EXERCISE DETAILS: Each line at or after the one containing "Toggle the Accept" should be transcribed exactly, up to and including the final line of the data.

Excerpts from a dataset:
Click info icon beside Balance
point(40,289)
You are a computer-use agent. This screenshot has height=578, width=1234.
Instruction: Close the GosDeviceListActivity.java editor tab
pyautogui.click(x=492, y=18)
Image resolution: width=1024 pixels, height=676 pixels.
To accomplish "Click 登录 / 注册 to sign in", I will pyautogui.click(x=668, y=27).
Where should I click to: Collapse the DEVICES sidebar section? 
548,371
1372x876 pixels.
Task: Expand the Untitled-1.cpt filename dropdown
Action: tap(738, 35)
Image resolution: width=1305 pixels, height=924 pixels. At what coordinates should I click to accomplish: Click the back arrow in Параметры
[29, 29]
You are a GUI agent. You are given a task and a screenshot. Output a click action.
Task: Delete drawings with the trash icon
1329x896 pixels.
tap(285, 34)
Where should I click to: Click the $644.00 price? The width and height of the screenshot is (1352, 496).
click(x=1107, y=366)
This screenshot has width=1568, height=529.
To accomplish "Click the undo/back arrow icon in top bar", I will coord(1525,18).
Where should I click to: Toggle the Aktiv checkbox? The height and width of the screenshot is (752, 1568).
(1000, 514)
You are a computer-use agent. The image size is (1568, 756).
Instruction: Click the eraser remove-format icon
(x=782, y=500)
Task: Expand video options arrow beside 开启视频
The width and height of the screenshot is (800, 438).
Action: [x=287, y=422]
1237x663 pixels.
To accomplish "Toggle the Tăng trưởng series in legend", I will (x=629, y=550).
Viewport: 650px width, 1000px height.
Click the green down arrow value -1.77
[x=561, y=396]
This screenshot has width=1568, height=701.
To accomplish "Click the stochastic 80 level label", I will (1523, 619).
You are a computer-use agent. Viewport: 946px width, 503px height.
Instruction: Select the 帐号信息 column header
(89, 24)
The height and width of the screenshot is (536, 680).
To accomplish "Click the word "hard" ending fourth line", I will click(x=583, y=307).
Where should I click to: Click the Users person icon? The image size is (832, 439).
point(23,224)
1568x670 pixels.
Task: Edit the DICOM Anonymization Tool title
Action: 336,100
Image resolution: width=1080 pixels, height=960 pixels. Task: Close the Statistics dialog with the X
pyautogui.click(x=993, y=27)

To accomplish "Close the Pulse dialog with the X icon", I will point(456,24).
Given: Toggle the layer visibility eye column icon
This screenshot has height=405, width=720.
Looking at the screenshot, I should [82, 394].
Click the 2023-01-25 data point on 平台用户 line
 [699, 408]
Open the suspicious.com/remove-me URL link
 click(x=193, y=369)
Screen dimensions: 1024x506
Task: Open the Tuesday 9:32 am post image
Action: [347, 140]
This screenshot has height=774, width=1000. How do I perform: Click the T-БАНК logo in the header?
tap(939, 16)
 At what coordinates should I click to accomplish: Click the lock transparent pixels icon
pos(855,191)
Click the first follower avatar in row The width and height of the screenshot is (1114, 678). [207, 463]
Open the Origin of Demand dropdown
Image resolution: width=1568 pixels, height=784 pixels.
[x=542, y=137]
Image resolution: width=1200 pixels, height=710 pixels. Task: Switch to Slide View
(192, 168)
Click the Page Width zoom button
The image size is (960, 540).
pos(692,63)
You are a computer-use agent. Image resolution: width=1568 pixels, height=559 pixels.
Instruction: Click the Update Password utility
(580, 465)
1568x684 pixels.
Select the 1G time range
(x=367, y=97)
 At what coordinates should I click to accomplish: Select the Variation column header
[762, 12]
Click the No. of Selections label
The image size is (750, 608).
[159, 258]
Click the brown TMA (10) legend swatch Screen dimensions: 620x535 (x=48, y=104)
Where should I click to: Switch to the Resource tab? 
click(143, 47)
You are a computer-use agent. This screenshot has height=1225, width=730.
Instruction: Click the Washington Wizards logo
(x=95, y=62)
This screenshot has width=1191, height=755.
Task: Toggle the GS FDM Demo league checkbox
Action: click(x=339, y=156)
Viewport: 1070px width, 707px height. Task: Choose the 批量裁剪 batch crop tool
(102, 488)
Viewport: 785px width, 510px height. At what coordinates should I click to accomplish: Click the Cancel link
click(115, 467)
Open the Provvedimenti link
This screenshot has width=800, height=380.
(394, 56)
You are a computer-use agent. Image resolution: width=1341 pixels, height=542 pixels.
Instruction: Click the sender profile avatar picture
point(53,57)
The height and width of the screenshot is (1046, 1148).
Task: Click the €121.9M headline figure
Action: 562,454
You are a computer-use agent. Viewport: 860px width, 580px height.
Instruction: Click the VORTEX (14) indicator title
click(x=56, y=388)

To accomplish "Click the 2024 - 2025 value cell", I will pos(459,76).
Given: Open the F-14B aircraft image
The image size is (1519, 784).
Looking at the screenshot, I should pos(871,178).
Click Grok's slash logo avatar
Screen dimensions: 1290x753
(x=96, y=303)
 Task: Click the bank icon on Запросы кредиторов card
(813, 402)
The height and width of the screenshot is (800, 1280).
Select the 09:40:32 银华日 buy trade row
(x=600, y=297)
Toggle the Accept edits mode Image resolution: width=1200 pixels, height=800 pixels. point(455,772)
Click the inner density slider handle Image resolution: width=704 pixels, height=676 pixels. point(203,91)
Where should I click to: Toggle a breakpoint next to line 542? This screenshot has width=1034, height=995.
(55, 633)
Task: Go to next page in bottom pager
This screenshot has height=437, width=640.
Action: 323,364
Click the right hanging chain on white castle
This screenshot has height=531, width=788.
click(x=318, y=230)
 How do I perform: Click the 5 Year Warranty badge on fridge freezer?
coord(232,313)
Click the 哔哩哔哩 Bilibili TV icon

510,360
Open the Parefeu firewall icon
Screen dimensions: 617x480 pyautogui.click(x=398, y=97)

SOLUTION BELOW:
Toggle the Accept edits mode Image resolution: width=1200 pixels, height=800 pixels. point(455,772)
Click the inner density slider handle Image resolution: width=704 pixels, height=676 pixels. point(203,91)
Where should I click to: Toggle a breakpoint next to line 542? This screenshot has width=1034, height=995.
(55, 633)
Task: Go to next page in bottom pager
This screenshot has height=437, width=640.
Action: 323,364
Click the right hanging chain on white castle
This screenshot has height=531, width=788.
click(x=318, y=230)
 How do I perform: Click the 5 Year Warranty badge on fridge freezer?
coord(232,313)
Click the 哔哩哔哩 Bilibili TV icon

510,360
Open the Parefeu firewall icon
Screen dimensions: 617x480 pyautogui.click(x=398, y=97)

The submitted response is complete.